Boston Fed President Rosengren Describes “Policymaking with a Diversity of Views” Boston Fed President Rosengren Describes “Policymaking with a Diversity of Views”

January 4, 2014
Contact: Joel Werkema, 617 973-3510, Joel.Werkema@bos.frb.org or Lucy Warsh, 617-973-2989, Lucy.Warsh@bos.frb.org

In a forum today at the American Economic Association's annual meeting in Philadelphia, Federal Reserve Bank of Boston President Eric Rosengren noted the diversity of views that flourish within the Federal Reserve. He spoke alongside fellow Reserve Bank Presidents from the New York, Minneapolis, and Philadelphia Reserve Banks, on a panel moderated by Stanley Fischer, Distinguished Fellow at the Council on Foreign Relations.

Rosengren mentioned three areas where the Boston Fed has provided distinctive perspectives on economic issues: foreclosure prevention, financial stability, and monetary policy. 

Seeing foreclosures disproportionately impacting low- and moderate-income neighborhoods in 2007 led to focused research, and bank-hosted events where thousands of residential borrowers and their lenders worked to prevent additional foreclosures. "The long lines of borrowers illustrated for the Boston Fed and other Reserve Banks that there was an opportunity to reach more distressed borrowers – and to focus policy discussions to address these problems," said Rosengren.

In terms of financial stability, during the financial crisis the Boston Fed hosted a System emergency liquidity facility addressing the run on money market funds. The crisis, said Rosengren, "spurred interest in identifying and putting in place regulations that could help avoid a repetition of the problems experienced and the need for emergency measures." The Bank has researched and continued to speak out about the ways the current structure of money market mutual funds "poses significant financial stability concerns."

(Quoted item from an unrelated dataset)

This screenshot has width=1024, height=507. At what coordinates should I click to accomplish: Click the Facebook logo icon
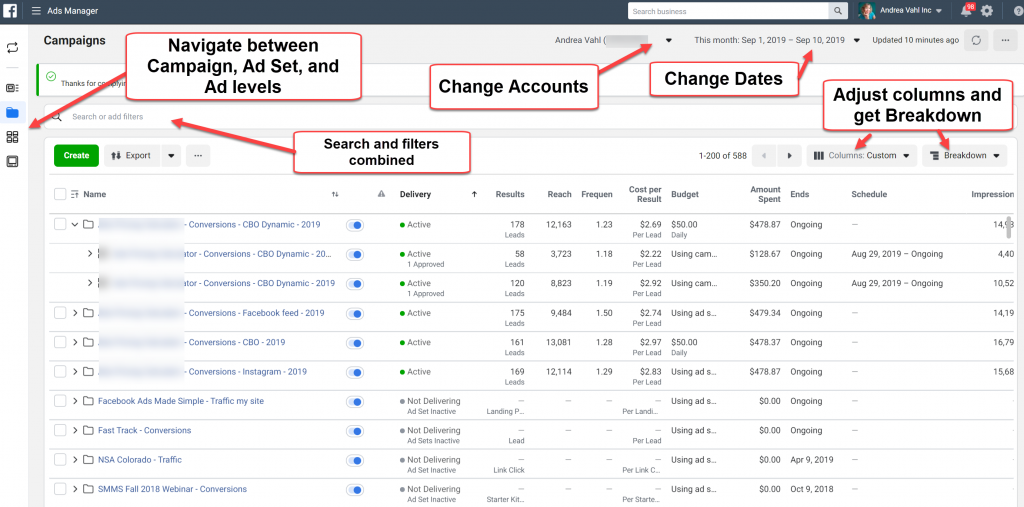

Regarding monetary policy, Rosengren said the Boston Fed focuses on both elements of the "dual mandate" from Congress – employment as well as inflation. "We have highlighted the high costs related to being below full employment for a long period of time. And we have strongly argued that policymakers should be as concerned about inflation being too low as being too high, given the toll and persistence of deflation were it to emerge."

"With the inflation rate below target and the unemployment rate significantly above target, we believe strongly that monetary policymakers have the opportunity to be patient in removing accommodation, speeding up the process of achieving both elements of the Fed's dual mandate."

"The work that I have highlighted today," Rosengren concluded, "illustrates our belief that data-driven research can also inform and guide policy actions. Ultimately, our hope is to make a positive difference in these important areas."